For Stoneham, we liked the speed of Stewart: his first step was excellent both on and off the puck, he might be one of the faster players we’ve seen in any Division. Two linemates who had great nights were freshman Storella and junior Giacchetto. Storella was smart with puck possession and shot with a purpose where Giacchetto was able to consistently get to the cage (he scored two this way) and make quality plays in the neutral zone. Defenseman Michael Shannon, the assistant captain, was an interesting defender who jumped up into the offense a ton: he has long, lean strides and good quickness. Finally, O’Brien was one of the best we’ve seen at getting under opponents’ skin. He was in everyone’s grill: chirping about his exploits, playing physical and refusing to back down off his spots in the offensive zone.
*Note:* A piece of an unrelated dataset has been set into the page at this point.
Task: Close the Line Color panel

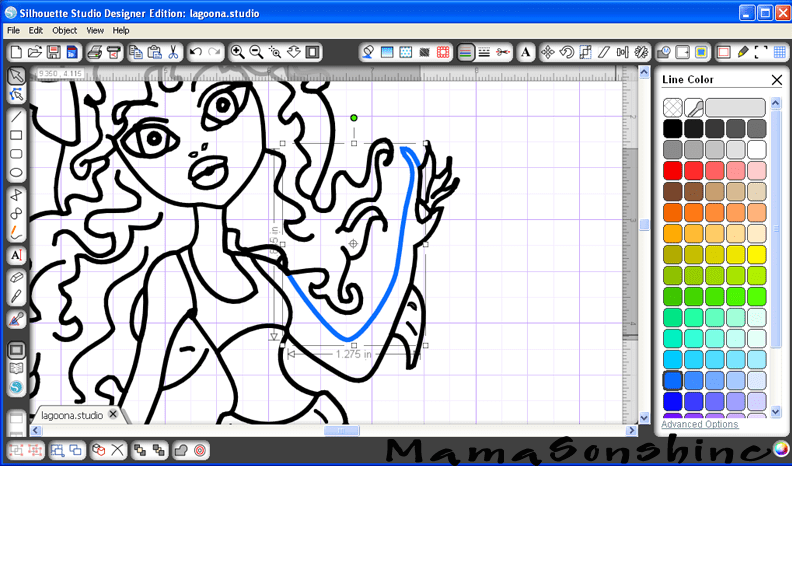Action: click(776, 80)
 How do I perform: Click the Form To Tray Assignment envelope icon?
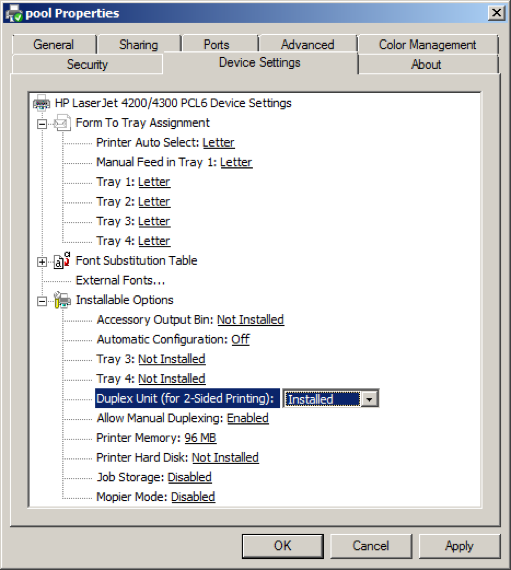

For Melrose, the conversation should start with Fennell: he comes as advertised. He’s a tough, smart hockey player. His vision with and without the puck is the best we’ve seen at the MIAA level this season. It enables him to play at half speed and pick teams apart because he can read the zone and anticipate so easily. It doesn’t hurt that he is one of the strongest players in the MIAA too: every day for him is leg day. The team’s top defenseman has to be Lucien the senior. He is big, smooth and athletic on the back end. He executes slick turns and uses his feet to escape very well. He factored in on many of the team’s goals tonight because he works the puck low to high very well 5-on-5 and on the man advantage. Both Senier and Haggerty were dynamic offensively tonight. They were each slippery but had the size in order to shake off body checks and keep moving into the zone. They created numerous odd-man chances by getting up to top speed quickly and forcing the D to cut them off. Don’t forget the game-tying goal scorer as well: McCarthy has some size as well and he was able to slip off contact all game long. His willingness to chase the puck down gave him an added element that was tough to defend.